Robert Reich (The (Almost) Crash of Wall Street)
.... Ninety minutes before the end of the trading day today, the U.S. stock market almost melted down. The Dow Jones Industrial Average dropped nearly 1,000 points. The market regained ground before the end, like a giant 747 narrowly averting a crash landing, but the questions of the day are: What happened? And What does it mean?"It's not going away. Might as well get used to it.
Update 6/17/2010: See also - Charles Stross - Living through interesting times.

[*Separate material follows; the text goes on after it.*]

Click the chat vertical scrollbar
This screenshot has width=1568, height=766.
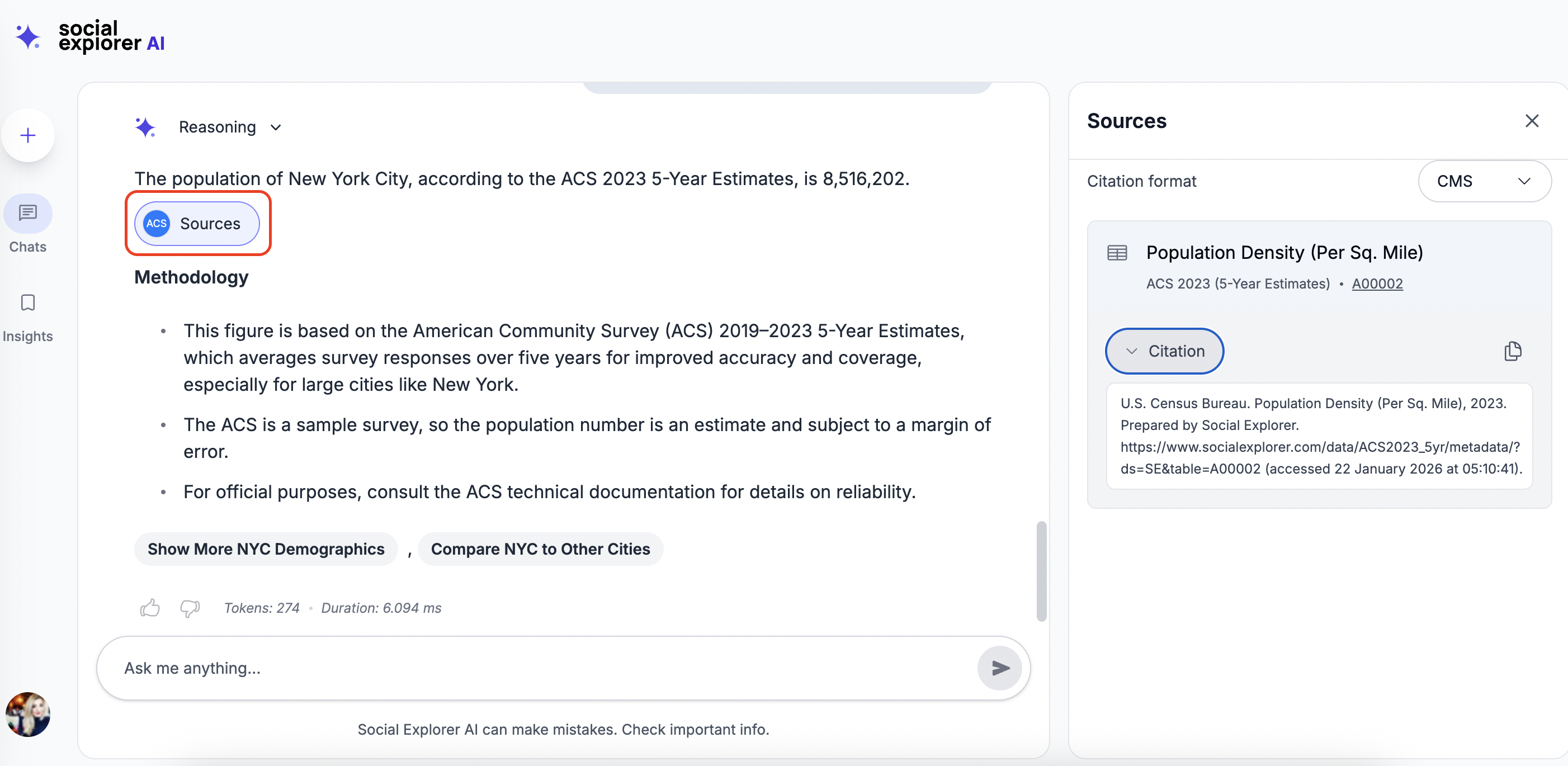(x=1041, y=571)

... There's a graph I'd love to plot, but I don't have the tools for. The X-axis would plot years since, say, 1950. The Y-axis would be a scatter plot with error bars showing the deviation from observed outcomes of a series of rolling ten-year projections modeling the near future. Think of it as a meta-analysis of the accuracy of projections spanning a fixed period, to determine whether the future is becoming easier or harder to get right. I'm pretty sure that the error bars grow over time, so that the closer to our present you get, the wider the deviation from the projected future would be. Right now the error bars are gigantic. I am currently guardedly optimistic that the USA will still exist as a political entity in 2023, and that the EU (possibly under a different name; certainly with a different political infrastructure) will do so as well. But in planning the background for that novel set in 2023, I can't rely on the simple assumption that the USA and the EU still exist. We're living through interesting times; I just hope (purely selfishly, wearing my SF author cap, you understand) the earthquake is over bar the aftershocks by next March, or I'm going to have to go back to my editor and suggest she markets the new novel as fantasy.